> [What to do] Return only the line that contains "Screen dimensions: 832x1456" and each line after it, through the last line of the data below, copied exactly.

(Extracted records)
________________
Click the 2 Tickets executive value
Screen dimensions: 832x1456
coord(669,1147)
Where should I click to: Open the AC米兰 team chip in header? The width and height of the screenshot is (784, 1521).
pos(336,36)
________________
> [Exercise answer]
Screen dimensions: 832x1456
coord(669,1147)
Where should I click to: Open the AC米兰 team chip in header? The width and height of the screenshot is (784, 1521).
pos(336,36)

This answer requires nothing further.